KWRO
- Coquille, Oregon; United States;
- Frequency: 630 kHz
- Branding: Newstalk 630 & 101.1

Programming
- Format: News Talk Information
- Affiliations: Fox News Radio Compass Media Networks Premiere Networks Salem Radio Network Westwood One

Ownership
- Owner: Bicoastal Media; (Bicoastal Media Licenses III, LLC);
- Sister stations: KBBR, KBDN, KJMX, KOOS, KSHR-FM, KTEE

History
- First air date: 1948
- Former call signs: KWRO (1947–1982) KSHR (1982–1985) KBEY (1985–1987)

Technical information
- Licensing authority: FCC
- Facility ID: 13874
- Class: D
- Power: 5,000 watts day 46 watts night
- Transmitter coordinates: 43°10′17″N 124°11′54″W﻿ / ﻿43.17139°N 124.19833°W
- Translator: 101.1 K266CD (Coos Bay)

Links
- Public license information: Public file; LMS;
- Webcast: Listen Live

= KWRO =

KWRO (630 AM, "Newstalk 630 & 101.1") is a radio station broadcasting a News Talk Information format. Licensed to Coquille, Oregon, United States, the station is currently owned by Bicoastal Media Licenses Iii, LLC and features programming from Fox News Radio, Compass Media Networks, Premiere Networks, Salem Radio Network, Westwood One, Radio Northwest Network, EIB and more.

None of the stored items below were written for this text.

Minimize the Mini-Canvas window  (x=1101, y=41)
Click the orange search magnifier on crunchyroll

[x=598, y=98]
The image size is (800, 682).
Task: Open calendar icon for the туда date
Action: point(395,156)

KWRO airs University of Oregon football and men's and women's basketball.

==History==
KWRO was first granted its license on February 17, 1949. The station was assigned the call letters KSHR on 1982-01-18. On 1985-01-04, the station changed its call sign to KBEY and on 1987-05-01 returned to the current KWRO.